PROBLEM REQUIREMENTS: For the records below, say how many lines contain the string "screenshot". Give no other text.

GIVEN DATA:
┄┄┄┄┄┄┄┄┄┄┄┄┄┄┄┄┄┄┄┄

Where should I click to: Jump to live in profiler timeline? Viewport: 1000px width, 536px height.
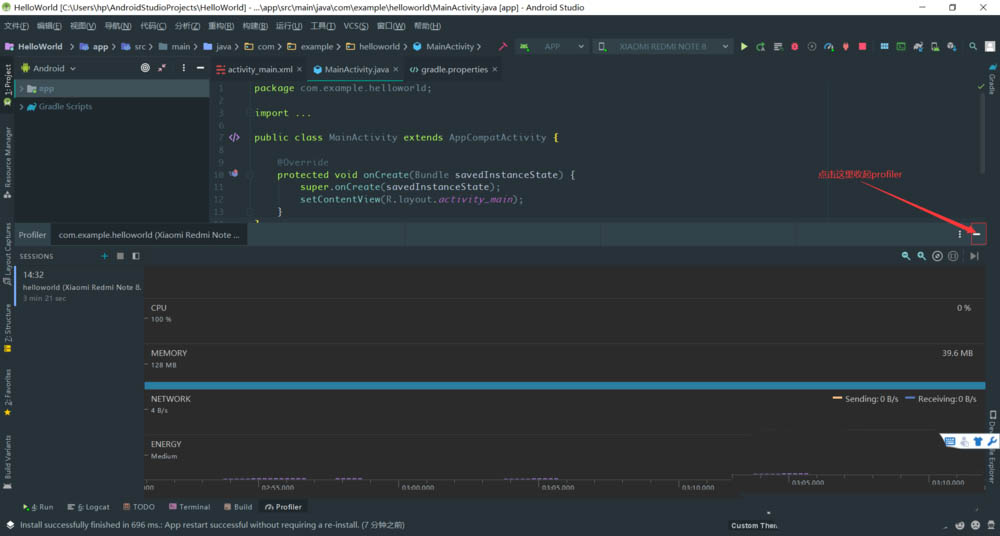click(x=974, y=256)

┄┄┄┄┄┄┄┄┄┄┄┄┄┄┄┄┄┄┄┄

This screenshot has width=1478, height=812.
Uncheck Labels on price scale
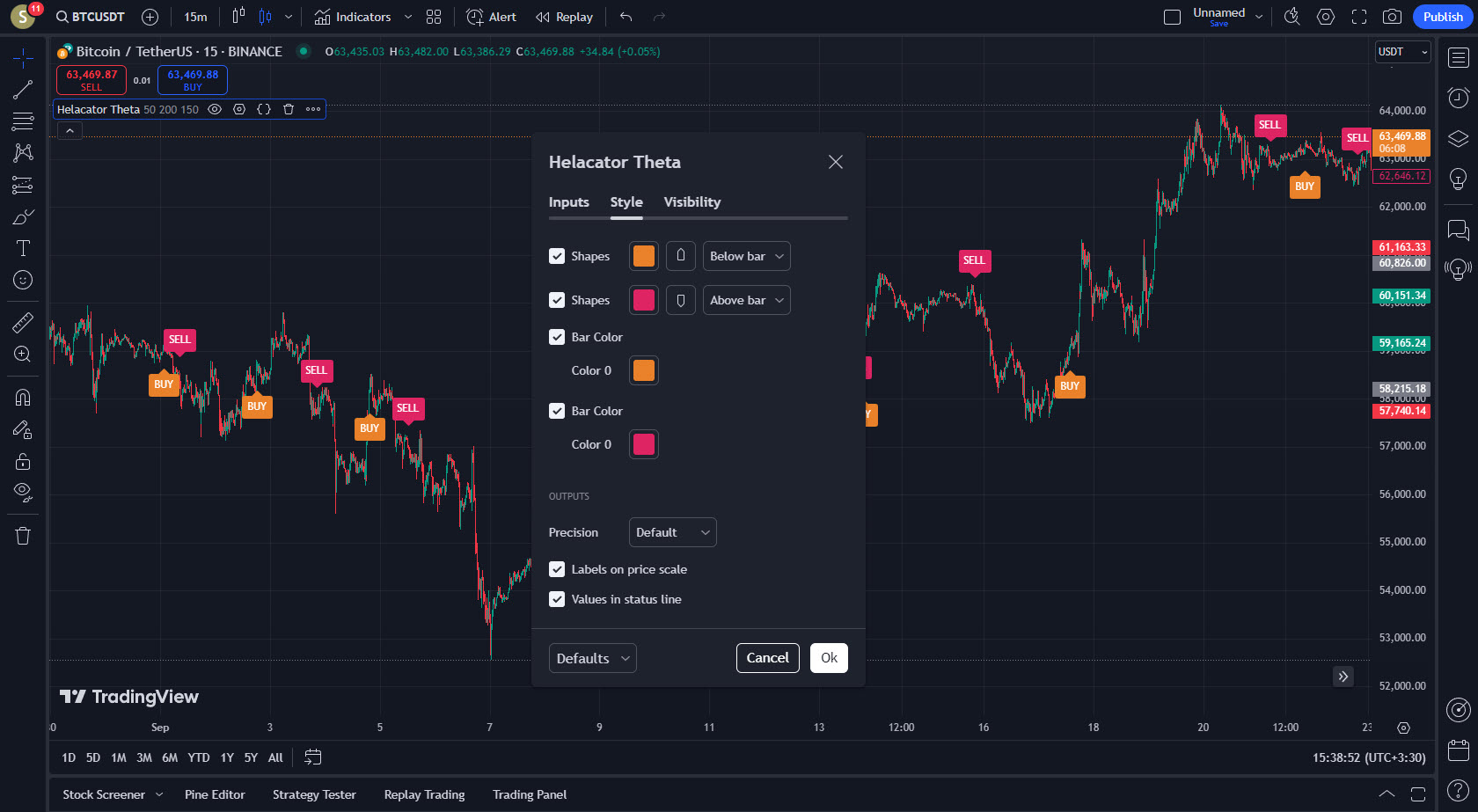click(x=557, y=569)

┄┄┄┄┄┄┄┄┄┄┄┄┄┄┄┄┄┄┄┄

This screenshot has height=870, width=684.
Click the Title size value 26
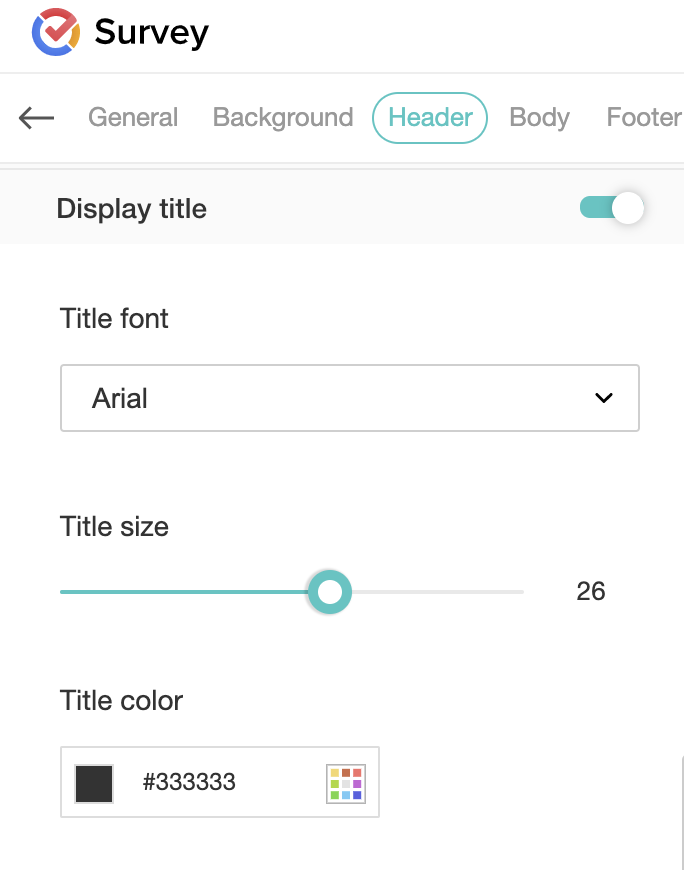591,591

┄┄┄┄┄┄┄┄┄┄┄┄┄┄┄┄┄┄┄┄

PROBLEM SOLUTION: 2